There are traditions which God has given us. They are so to speak a memory we are born with and into which we are born: a store of meanings, of symbols, of signs. What is born in us is the connatural ability to understand these great buried signs as soon as they are manifested to us.  What is given us in society is a more or less authentic manifestation of the signs. If society loses its “memory,” if it forgets its language of traditional symbol, then the individuals who make it up become neurotic, because their own memories are corrupted by uninterpreted, unused meanings. Then traditions themselves become mere dead conventions – worse than that, obsessions – collective neuroses.  To replace one set of conventions with another, however new, does nothing to revive a truly living sense of meaning and of life. This is our present condition.

This resonates strongly within me.  In my own experience, growing up as a Baptist (Southern of some flavor), I often felt drawn to certain things… liturgical tradition drew me, though I knew not what to call it. The austere nature of our faith and its tradition (or rather traditional lack of the same) left me feeling as though something were missing.  As a young child, striving to fill that unspoken void, I would contrive my own ‘traditions’ or forms of reverence. Having a lace trimmed hanky to lay my Bible is one good example, and yet this felt contrived even to my infant sensibilities and I soon gave it up in shame for having taken up such ‘pretensions’. 

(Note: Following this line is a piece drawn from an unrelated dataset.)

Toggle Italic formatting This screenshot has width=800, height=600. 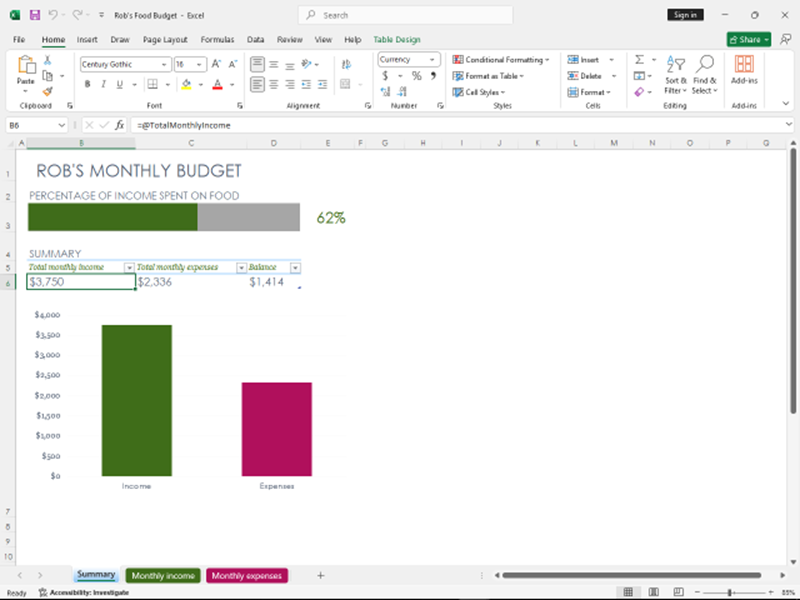pyautogui.click(x=102, y=84)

Later, when I saw my first crucifix, I remember being struck by it – feeling a hushed awe and reverence within that was inexplicable… Later still in a similar setting, kneelers were intuitive in response as I felt immediately the desire to drop to my knees and pray. I worked hard (funny that since we were repeatedly taught that works were of little import) to be a workman approved before the Lord and stifled those childhood fancies, all the while feeling as though something important were missing… that such a holy God, such a magnificent Lord and Master deserved more than what was given… and that burning desire to give such to the Lord whom I loved was banked.

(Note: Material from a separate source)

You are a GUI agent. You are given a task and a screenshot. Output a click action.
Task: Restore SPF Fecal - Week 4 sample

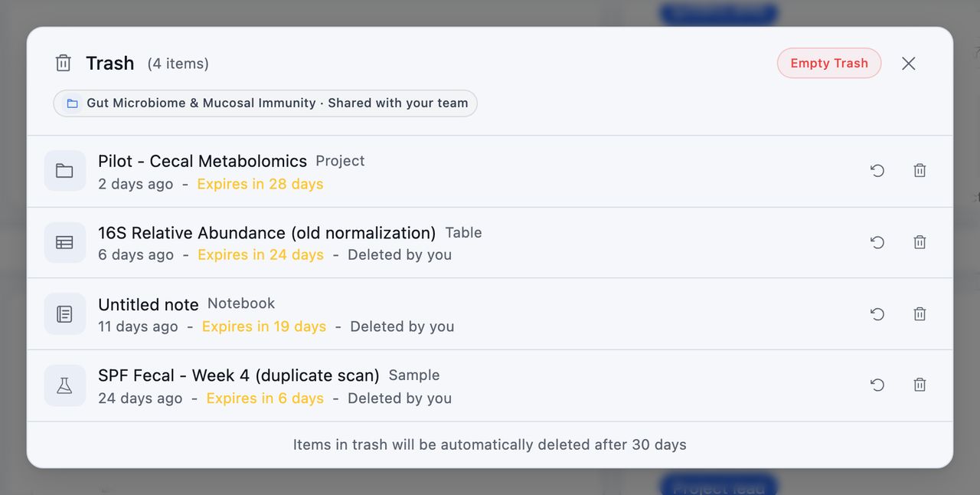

Even when I began to attend Church with my Catholic husband, the fear and misunderstanding taught me in my youth kept me from really seeing that what I witnessed there was the very fulfillment of what my young soul had yearned for.  When I finally was reconciled to the Church by God’s mercy and command, the protective walls bricked up over time to protect myself from that which I was forbidden to give as a protestant began to come down.  As I have lived a full year now as a Catholic with the blessings of the Sacraments, the joys of Eucharistic Adoration, the Liturgy and the Liturgical Calendar with all it entails, I have found at last that which my soul within naturally knew and longed to give as right to the Lord.  Truly, God has written His law upon our hearts… we ignore and deny this innate understanding to our peril.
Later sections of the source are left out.